I work in community practice. The manager has encouraged me to recommend an anti-reflection coating to all patients including those who only need single-vision reading glasses for home-based near-visual tasks. I understand the benefits of an anti-reflection coating for moderate to high prescriptions, high index lenses, for nighttime driving, and for office use, but I can’t see any benefit for a person who needs a low prescription only for home-based near tasks. What’s your opinion on this?
I too can see the benefit of an anti-reflection coating for moderate to high prescriptions, high-index lenses, for nighttime driving, and for office use. An anti-reflection coating will moderate to high-powered lenses look better, cut down on nighttime glare, and reduce glare from office lighting.
I often read that anti-reflection coatings can reduce glare and visual and physical discomfort associated with using computers and other devices with a screen. I haven’t seen any research evidence to back up these claims. If glare from a screen causes visual and/or physical discomfort it is simple to reduce the brightness of the screen through the device’s settings.
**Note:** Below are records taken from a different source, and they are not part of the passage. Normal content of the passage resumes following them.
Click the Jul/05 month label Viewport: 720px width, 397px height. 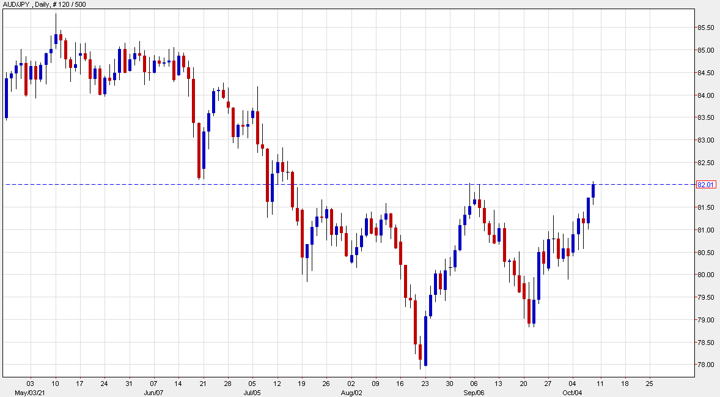point(252,392)
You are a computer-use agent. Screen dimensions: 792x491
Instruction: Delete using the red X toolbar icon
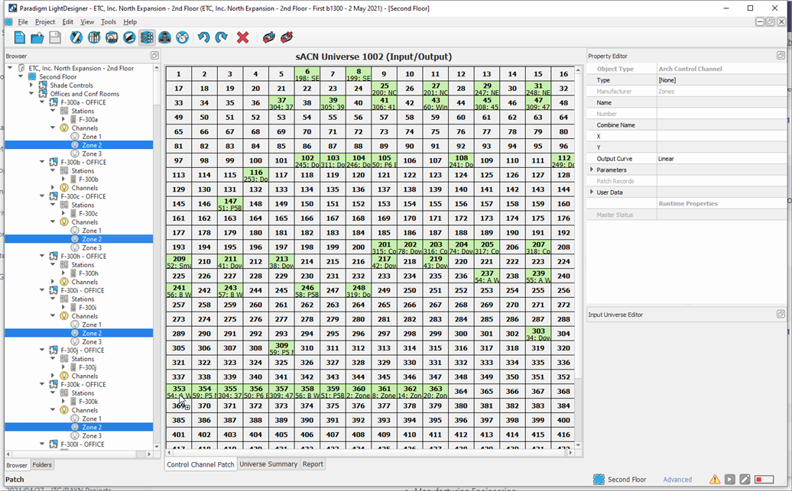click(243, 37)
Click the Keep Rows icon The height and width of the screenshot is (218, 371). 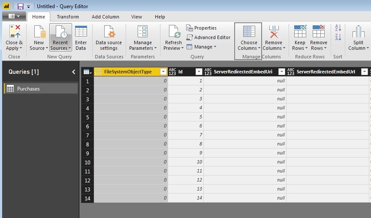(300, 33)

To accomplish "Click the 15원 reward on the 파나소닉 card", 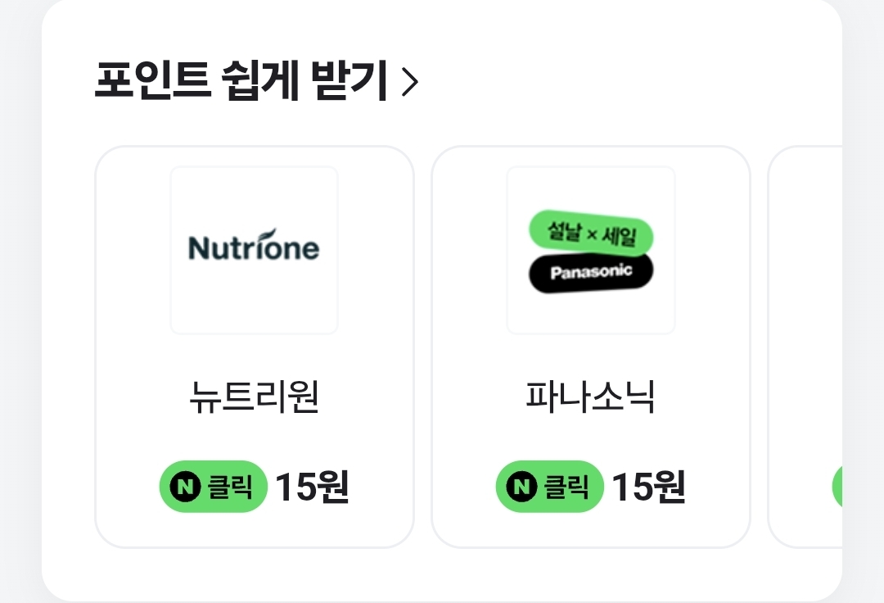I will click(x=649, y=487).
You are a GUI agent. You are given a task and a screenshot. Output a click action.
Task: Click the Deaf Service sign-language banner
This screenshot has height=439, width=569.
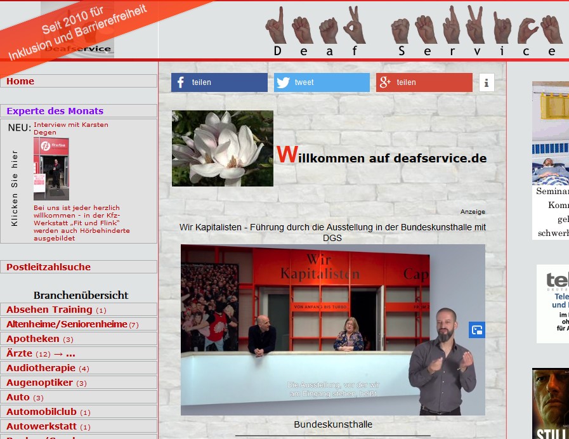(415, 30)
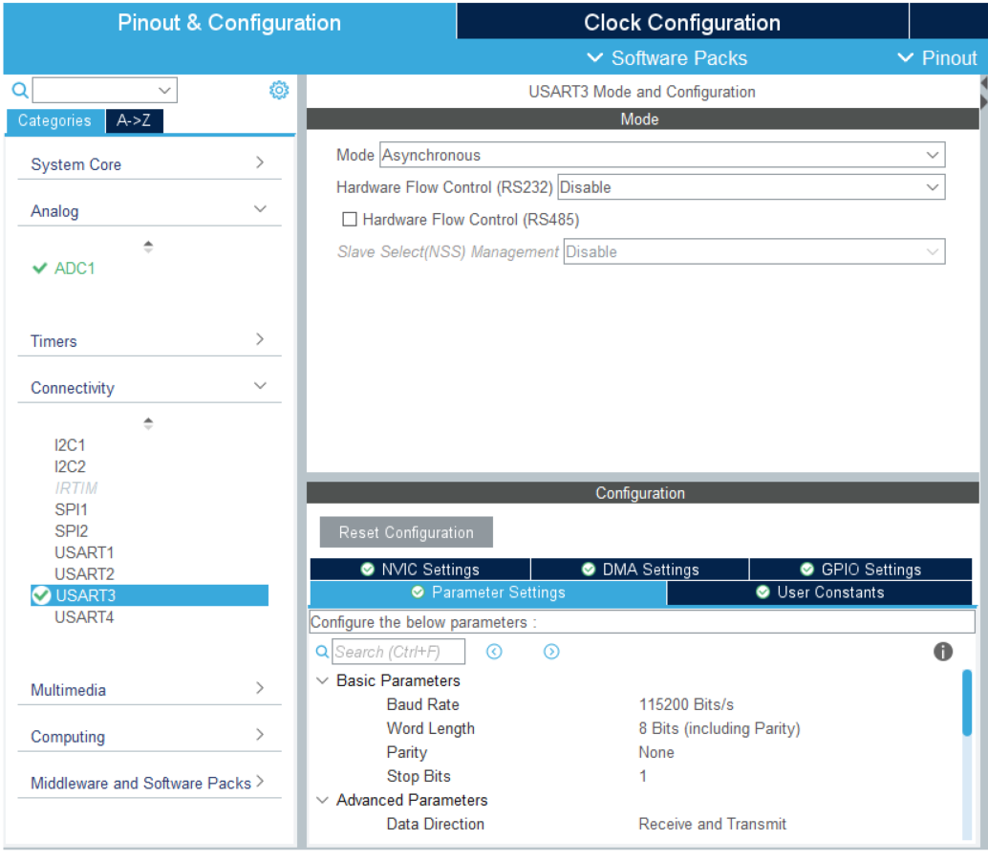Open the Mode dropdown showing Asynchronous
Screen dimensions: 988x861
[661, 155]
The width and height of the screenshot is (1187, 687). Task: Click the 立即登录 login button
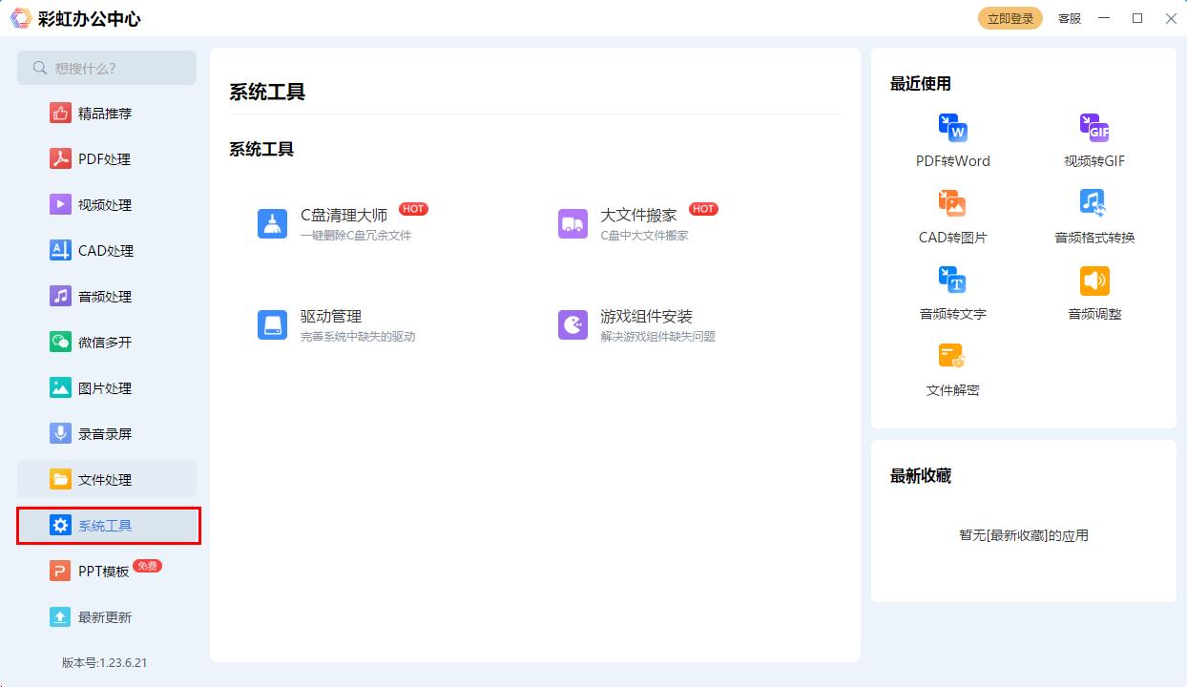click(1010, 17)
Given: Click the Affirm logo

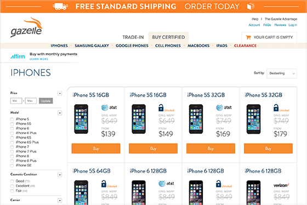Looking at the screenshot, I should pos(18,56).
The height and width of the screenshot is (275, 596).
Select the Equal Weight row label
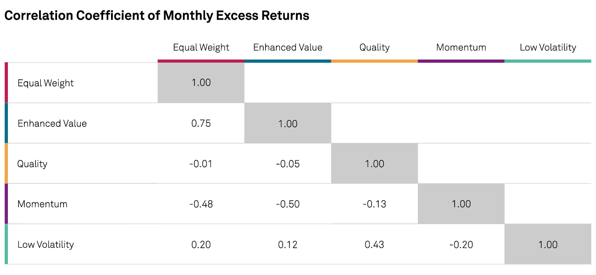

When I’m considering whether to recommend an anti-reflection coating for single-vision reading glasses I think about whether the patient has any lens opacities. Lens opacities reduce the amount of light entering the eye reducing visual acuity. Lenses without an anti-reflection coating reflect around 8% of the light incident on the lens. So, the patient loses light through lens reflection and also by absorption and scattering by the lens opacity. Light reflected off the rear surface of the lens into the eye can also cause more glare. I would recommend an anti-reflection coating for home-based reading glasses for people with lens opacities to get that extra 8% of light into the eye to help get the optimum visual acuity and contrast sensitivity.
I also think about whether the patient has early to moderate dry age-related macular degeneration in one or both eyes, and has some useful functional vision. If they do then I recommend an anti-reflection to get that extra 8% of light into the eye to help get the optimum visual acuity and contrast sensitivity.